• _DIRECTIVE A_
According to the passage on Facebook's Custom Audiences, starting on what date will advertisers have to declare whether uploaded contact information was collected with proper user consent?
• _DIRECTIVE B_
Restate as a brief bulleted list the paragraph of the passage on Facebook's Custom Audiences that begins "The new consent tool launch," retaining its main facts.
• _DIRECTIVE C_
Reproduce verbatim the portion of the passage on Facebook's Custom Audiences starting at "Custom Audiences is" and ending at "Facebook’s share price.".

• _TEXT TO READ_
•••

Facebook is hoping to avoid another privacy scandal by adding new accountability and transparency requirements for businesses that use its Custom Audiences too to target you with ads based on your email address or phone number. Starting July 2nd, advertisers will have to declare whether contact info uploaded for ad targeting was collected with proper user consent by them, one of their partners or both. Users will be able to see this info if they opt to block future ads from that business.

Companies can only share Custom Audiences info with partners like ad agencies if they’re formally connected through Facebook’s business manager tool. And Facebook will start to show advertisers reminders that they need consent for contact info ad targeting and force all users connected to an ad account to confirm these terms.

The new consent tool launch confirms TechCrunch’s scoop from March that Facebook would crack down on Custom Audiences targeting without consent. Facebook has always technically required consent, but it hasn’t necessarily done much to enforce those rules. That same approach to API rules produced the Cambridge Analytica debacle. Facebook began to safeguard Custom Audiences a few months ago when it blocked third-party data brokers like Datalogix and Acxiom from work with Facebook to upload data sets as Partner Categories that advertisers could target. But that still let businesses just upload the same data themselves.

[Update: Two days after the March announcement, Facebook also announced it would be shutting down Managed Custom Audiences, which let data brokers upload data sets on behalf of marketers. But in doing so, Facebook also formalized its policy that advertisers could still buy these data sets from data brokers and upload them themselves.]

Custom Audiences is one of Facebook’s most valuable revenue generators because it allows businesses to hit up their former customers to buy more. A scandal surrounding the targeting mechanism could be seriously detrimental to the social network’s business in a way that the rest of its recent public image problems haven’t, judging by the recovery of Facebook’s share price.

•••

• _EXTRACTED INFORMATION_
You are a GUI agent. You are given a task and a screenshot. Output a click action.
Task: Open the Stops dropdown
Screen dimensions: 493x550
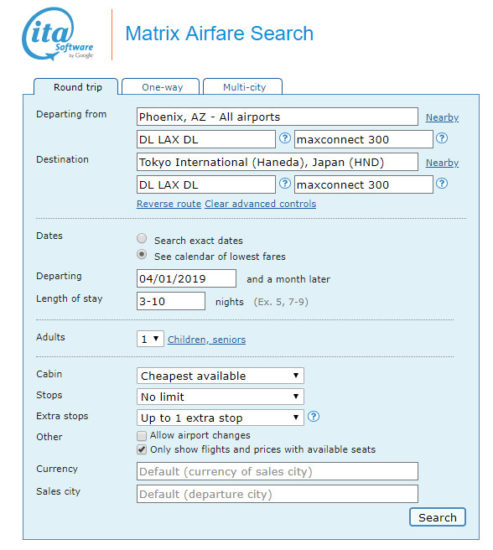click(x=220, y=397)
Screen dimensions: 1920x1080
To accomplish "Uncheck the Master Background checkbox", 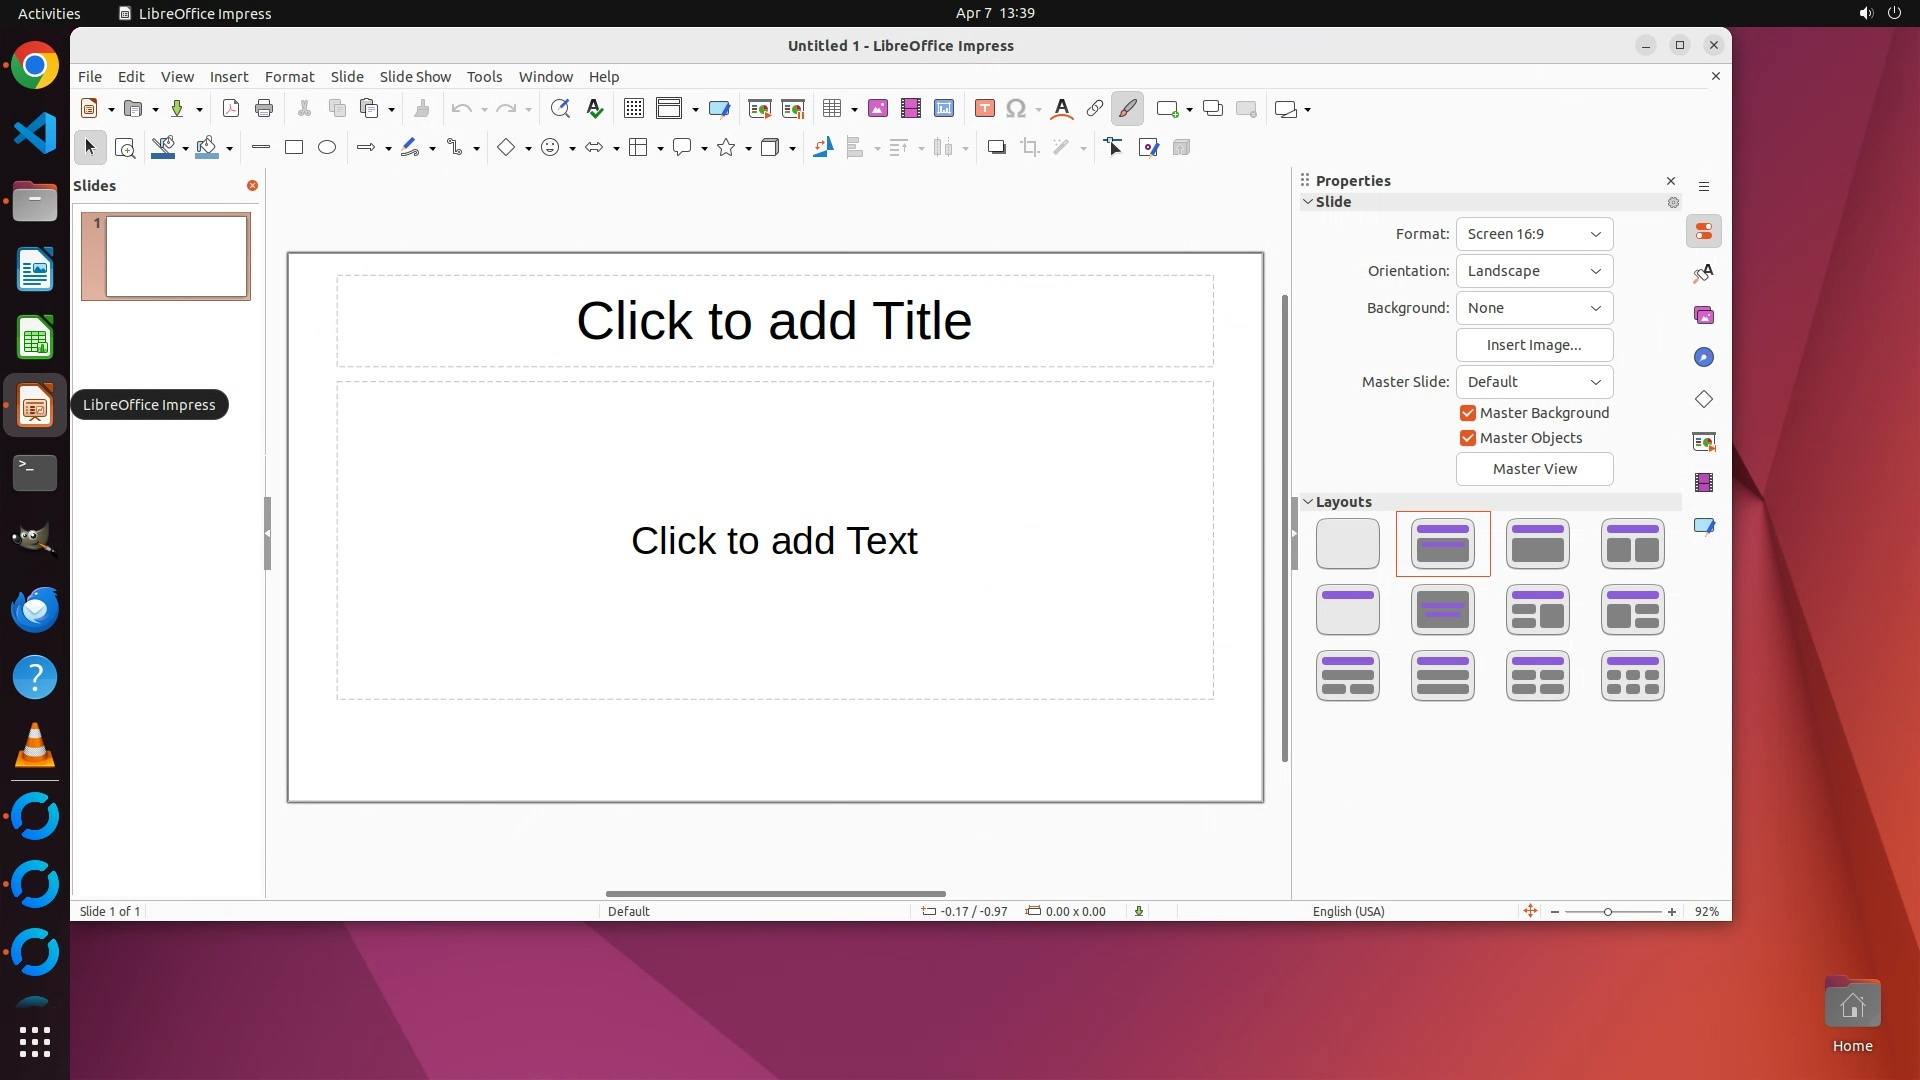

•••

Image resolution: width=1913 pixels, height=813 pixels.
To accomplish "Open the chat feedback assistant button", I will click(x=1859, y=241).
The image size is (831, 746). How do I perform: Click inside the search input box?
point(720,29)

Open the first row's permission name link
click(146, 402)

•••

• _FINISHED ANSWER A_
July 2nd.

• _FINISHED ANSWER B_
- The launch of the consent tool confirms TechCrunch's March scoop that Facebook would crack down on Custom Audiences targeting without consent.
- Facebook has always technically required consent but has not necessarily done much to enforce those rules.
- The same approach to API rules produced the Cambridge Analytica debacle.
- A few months earlier, Facebook blocked third-party data brokers such as Datalogix and Acxiom from working with it to upload data sets as Partner Categories for advertisers to target.
- Businesses could still upload the same data themselves.

• _FINISHED ANSWER C_
Custom Audiences is one of Facebook’s most valuable revenue generators because it allows businesses to hit up their former customers to buy more. A scandal surrounding the targeting mechanism could be seriously detrimental to the social network’s business in a way that the rest of its recent public image problems haven’t, judging by the recovery of Facebook’s share price.